● **RAW RECORDS**:
________

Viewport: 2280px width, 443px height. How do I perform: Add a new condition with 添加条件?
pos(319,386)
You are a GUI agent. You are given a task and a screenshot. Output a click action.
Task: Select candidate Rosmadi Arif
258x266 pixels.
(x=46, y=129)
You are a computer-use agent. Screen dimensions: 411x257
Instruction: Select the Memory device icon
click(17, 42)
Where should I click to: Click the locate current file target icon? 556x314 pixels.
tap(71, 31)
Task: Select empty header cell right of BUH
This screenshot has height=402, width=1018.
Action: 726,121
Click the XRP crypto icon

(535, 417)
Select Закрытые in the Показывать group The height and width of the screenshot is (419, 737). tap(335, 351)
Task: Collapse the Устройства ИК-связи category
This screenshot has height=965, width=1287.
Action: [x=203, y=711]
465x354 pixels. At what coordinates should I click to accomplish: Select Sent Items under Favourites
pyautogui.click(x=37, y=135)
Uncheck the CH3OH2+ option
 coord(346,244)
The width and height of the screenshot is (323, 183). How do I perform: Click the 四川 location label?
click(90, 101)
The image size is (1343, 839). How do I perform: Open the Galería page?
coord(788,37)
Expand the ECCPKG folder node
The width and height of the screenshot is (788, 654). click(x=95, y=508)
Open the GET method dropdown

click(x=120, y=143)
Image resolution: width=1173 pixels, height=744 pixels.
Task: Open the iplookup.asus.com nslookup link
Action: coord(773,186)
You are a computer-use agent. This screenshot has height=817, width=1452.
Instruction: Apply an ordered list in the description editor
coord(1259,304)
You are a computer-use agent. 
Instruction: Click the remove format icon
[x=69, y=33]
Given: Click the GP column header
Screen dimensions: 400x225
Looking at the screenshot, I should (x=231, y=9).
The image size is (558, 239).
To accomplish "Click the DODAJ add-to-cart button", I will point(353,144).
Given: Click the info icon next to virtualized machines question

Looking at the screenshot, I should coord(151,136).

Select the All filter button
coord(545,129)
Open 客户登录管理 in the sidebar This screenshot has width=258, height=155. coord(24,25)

________

● **SHORT TASK**:
Reproduce each of the items above word for word, with every line left unchanged.

● **TASK RESPONSE**:
Viewport: 2280px width, 443px height. How do I perform: Add a new condition with 添加条件?
pos(319,386)
You are a GUI agent. You are given a task and a screenshot. Output a click action.
Task: Select candidate Rosmadi Arif
258x266 pixels.
(x=46, y=129)
You are a computer-use agent. Screen dimensions: 411x257
Instruction: Select the Memory device icon
click(17, 42)
Where should I click to: Click the locate current file target icon? 556x314 pixels.
tap(71, 31)
Task: Select empty header cell right of BUH
This screenshot has height=402, width=1018.
Action: 726,121
Click the XRP crypto icon

(535, 417)
Select Закрытые in the Показывать group The height and width of the screenshot is (419, 737). tap(335, 351)
Task: Collapse the Устройства ИК-связи category
This screenshot has height=965, width=1287.
Action: [x=203, y=711]
465x354 pixels. At what coordinates should I click to accomplish: Select Sent Items under Favourites
pyautogui.click(x=37, y=135)
Uncheck the CH3OH2+ option
 coord(346,244)
The width and height of the screenshot is (323, 183). How do I perform: Click the 四川 location label?
click(90, 101)
The image size is (1343, 839). How do I perform: Open the Galería page?
coord(788,37)
Expand the ECCPKG folder node
The width and height of the screenshot is (788, 654). click(x=95, y=508)
Open the GET method dropdown

click(x=120, y=143)
Image resolution: width=1173 pixels, height=744 pixels.
Task: Open the iplookup.asus.com nslookup link
Action: coord(773,186)
You are a computer-use agent. This screenshot has height=817, width=1452.
Instruction: Apply an ordered list in the description editor
coord(1259,304)
You are a computer-use agent. 
Instruction: Click the remove format icon
[x=69, y=33]
Given: Click the GP column header
Screen dimensions: 400x225
Looking at the screenshot, I should (x=231, y=9).
The image size is (558, 239).
To accomplish "Click the DODAJ add-to-cart button", I will point(353,144).
Given: Click the info icon next to virtualized machines question

Looking at the screenshot, I should coord(151,136).

Select the All filter button
coord(545,129)
Open 客户登录管理 in the sidebar This screenshot has width=258, height=155. coord(24,25)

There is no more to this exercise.